Akranes, Iceland-based seafood equipment manufacturer Skaginn 3X has debuted a new fish transfer tool flexible enough to work with most seafood.

The ValuePump “is a new tool in the toolbox for the industry,” Skaginn 3X CEO Ingólfur Árnason told SeafoodSource on the floor of the 2019 Seafood Expo Global.

“It can be used in so many different ways,” he said. “It’s easy to integrate it into a processing line to improve the flow of production.”

The ValuePump, which the company claims can be used for many types, shapes, and sizes of seafood – including shrimp, pelagic fish, whole round fish, fillets, portions, roe, liver, or heads and frames. The pump conveys the product through liquid – either water or more frequently a brined, salted sea water solution – contained in a closed, low-pressure pipe system. 

While the product is just hitting the market now, select customers in Iceland and the Faroe Islands has done trials over the past 12 months.
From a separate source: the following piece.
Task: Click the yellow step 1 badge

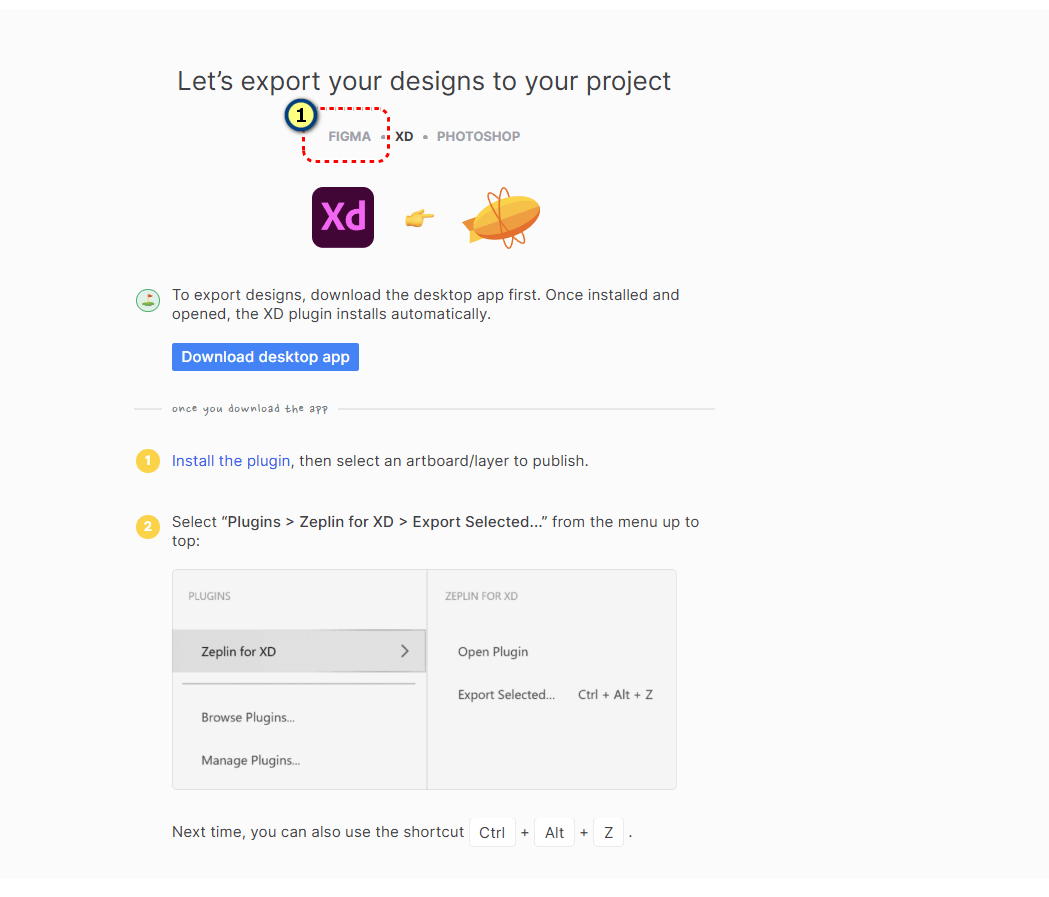Action: click(x=148, y=461)
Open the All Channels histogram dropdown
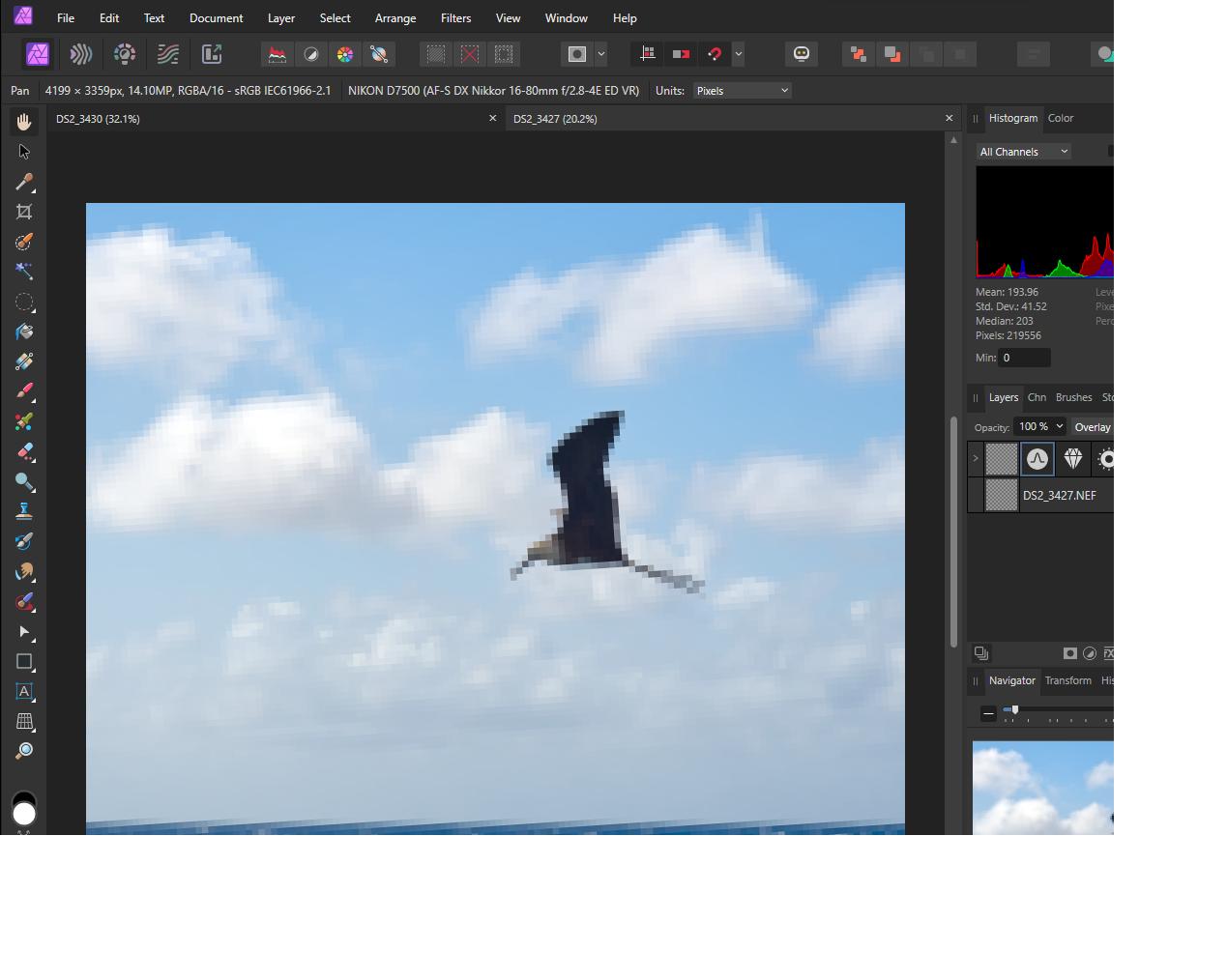 click(x=1023, y=151)
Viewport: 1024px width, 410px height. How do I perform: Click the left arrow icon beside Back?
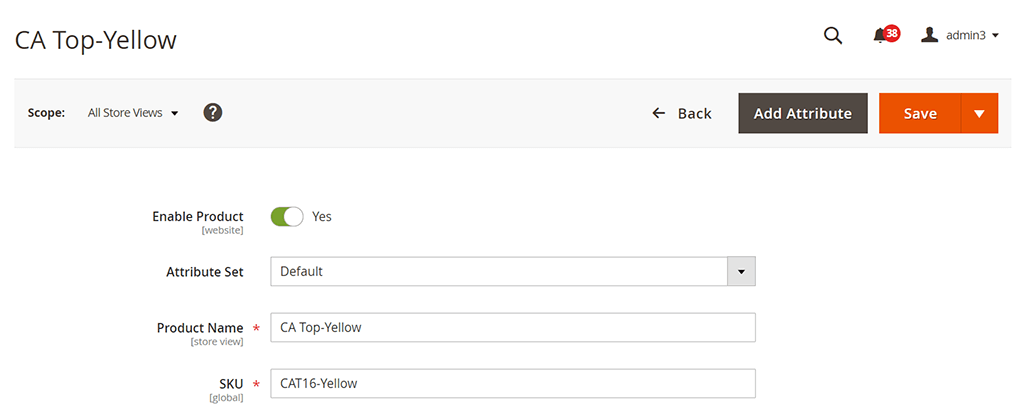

The system has already been successfully used for whole fish in aquaculture systems, cold-water shrimp in onshore processing systems, and liver and roe in onboard processing systems, according to the company.

“We have been working on this product for several years, step by step, and just in the last 12 months have we been starting to push really hard to get it out, since we think there has always been a need for this type of equipment but it wasn’t out there until now,” Árnason said.

The ValuePump system can clean, cool, freeze, or cook product to very exact specifications, and it improves the performance of other machines, with the end result being higher product quality, Árnason said. 

“Freezers, filleting machines, the bleeding process – they are all improved by the ValuePump,” Árnason said. “The only barrier now is to think of new applications.”

One example recently explored by the company is its use in processing blue whiting, which is “more or less impossible” to fillet because of the fish’s softness, Árnason said.

“It’s amazing as it can now be done by cooling, stiffening, and stretching the fish,” he said. “With this as a model, we can now easily start focusing on hake, hoki, and other species that are difficult to fillet.”

The ValuePump also serves to optimize existing processes, the company said in its marketing materials for the product. For example, the ValuePump can bleed and chill farmed salmon in under 15 minutes a process that normally takes between 45 and 60 minutes, according to the company.

“Of course, a quicker bleeding and chilling process means that the fish can reach this vital stage before rigor mortis sets in,” it said. “Consequently, flesh integrity is better maintained, resulting in superior-quality fillets.”

Aside from the ValuePump, Árnason said the company’s other recent focuses have been expanding into new markets and moving further in the poultry industry.

He said he sees especially ripe opportunities for expansion in Russia and the U.S.A, where large-scale fleet modernization efforts are underway and where new processing plants are being built and older ones upgraded.